_TAREAS PENDIENTES_.
A. Reproduce tal cual el pasaje del texto sobre el panadero Juan Suárez que empieza en "Tenía ganas de" y termina en "tener una carrera.".
B. Escribe la continuación del texto sobre el panadero Juan Suárez a partir del punto en que se interrumpe.

_FRAGMENTO DE TEXTO_.

──────────────────────────────

Tenía ganas de tomarse un descanso después de una larga vida de intenso trabajo. Por eso, cuando hace cinco años le llegó la jubilación, soñaba con empezar un nuevo camino y disfrutar de ese pequeño paraíso llamado ‘tiempo libre’, del que había escuchado hablar a los demás, pero que apenas conocía porque su destino, desde que era un niño, había sido la panadería. Fue panadero porque su padre y su madre lo eran, porque hace sesenta años era más valioso aprender un oficio de verdad que tener una carrera.
Juan Suárez fue uno de aquellos panaderos antiguos que llevaban el olor de la harina y del horno grabado en las manos. Su negocio, en la calle del Inglés, era una panadería de verdad donde se elaboraba y se vendía el pan, donde el que entraba sentía de cerca el milagro diario del pan recién hecho cuando el pan olía a pan, cuando una panadería era el comercio más importante del barrio.

──────────────────────────────

_DATOS_.
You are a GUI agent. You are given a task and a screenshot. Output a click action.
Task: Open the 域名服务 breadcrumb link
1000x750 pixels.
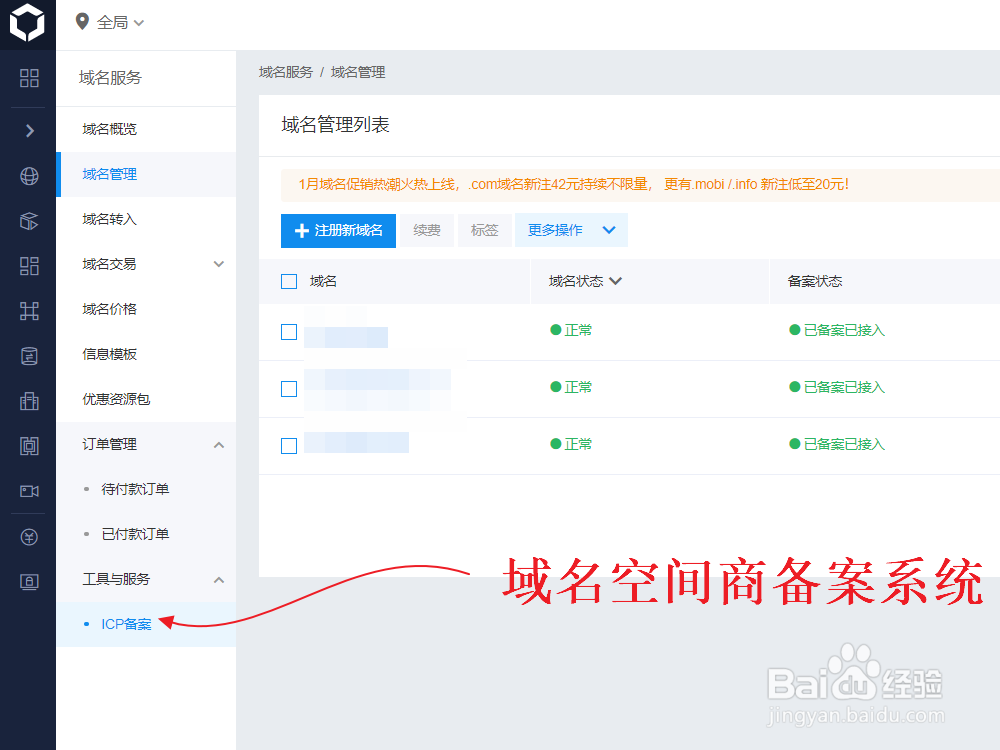(287, 72)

──────────────────────────────

_RESPUESTAS_.
A.
Tenía ganas de tomarse un descanso después de una larga vida de intenso trabajo. Por eso, cuando hace cinco años le llegó la jubilación, soñaba con empezar un nuevo camino y disfrutar de ese pequeño paraíso llamado ‘tiempo libre’, del que había escuchado hablar a los demás, pero que apenas conocía porque su destino, desde que era un niño, había sido la panadería. Fue panadero porque su padre y su madre lo eran, porque hace sesenta años era más valioso aprender un oficio de verdad que tener una carrera.

B.
La suya lo fue sin discusión. Se puede decir que la generación de los primeros vecinos del barrio de los Ángeles creció con el pan y las tortas de la panadería de Juana, la matriarca del negocio, la que junto a su marido, Francisco Suárez, inició la aventura de salir adelante en un arrabal que a comienzos de los años sesenta estaba gestándose. Cuando el obrador se montó en una casa de puerta y ventana de la vieja calle del Inglés, los edificios eran aún una promesa y junto a los últimos vestigios de las huertas, los muros y las balsas de los cerros de la Molineta empezaban a asomar como frutos de un tiempo nuevo, los pies de hierro y hormigón de las nuevas edificaciones.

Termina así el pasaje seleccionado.